Looking Forward: Homebuyers are plentiful, and we expect September’s strong sales activity to continue through October and perhaps the holidays, fueled by low interest rates and a thriving regional economy. Napa County home prices will likely hold steady in the fourth quarter and into 2016.
Defining Napa County: Our real estate markets in Napa County include the cities of American Canyon, Angwin, Calistoga, Napa, Oakville, Rutherford, St. Helena, and Yountville. Sales data in the charts below includes all single-family homes in Napa County.
The third quarter ended on a strong note in San Francisco, with a substantial increase in available homes hitting the market after Labor Day. That was welcome news for buyers, who had endured exceptionally tight inventory levels all year long, and they took advantage of it. With more homes to choose from, sales jumped moderately, and bidding wars declined – along with buyer stress levels.
Buyers were active at all price points and across all neighborhoods. An uptick in sales in the city’s Bayview neighborhood was of particular note, as residents fed up with the spike in rental costs opted to buy homes and build equity. The city’s booming economy and high-paying jobs coupled with historically low interest rates made buying a home affordable even as sales prices continued to rise.
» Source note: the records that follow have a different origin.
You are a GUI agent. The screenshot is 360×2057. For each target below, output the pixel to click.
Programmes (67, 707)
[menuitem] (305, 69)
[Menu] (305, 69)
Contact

Looking Forward: As a world-class global city and a U.S. economic hub, San Francisco will see no shortage of homebuyers for the foreseeable future. Early signs suggest that the late-third-quarter boost in inventory and sales will continue well into the fourth quarter, keeping buyers and sellers busy right up to the holiday season. The winter months typically see a slowdown in sales, presenting an opportunity for savvy buyers and sellers to get a jump on the competition.
The supply of available homes rose modestly in September in Pacific Union’s Silicon Valley region, but it didn’t do much to ease the inventory shortage that bedeviled buyers throughout the third quarter – and indeed, all year long. The scarcity resulted in many homes being sold before they even reached the market, with sellers accepting pre-emptive offers. Almost 30 percent of homes sold during the quarter were never listed on the local MLS.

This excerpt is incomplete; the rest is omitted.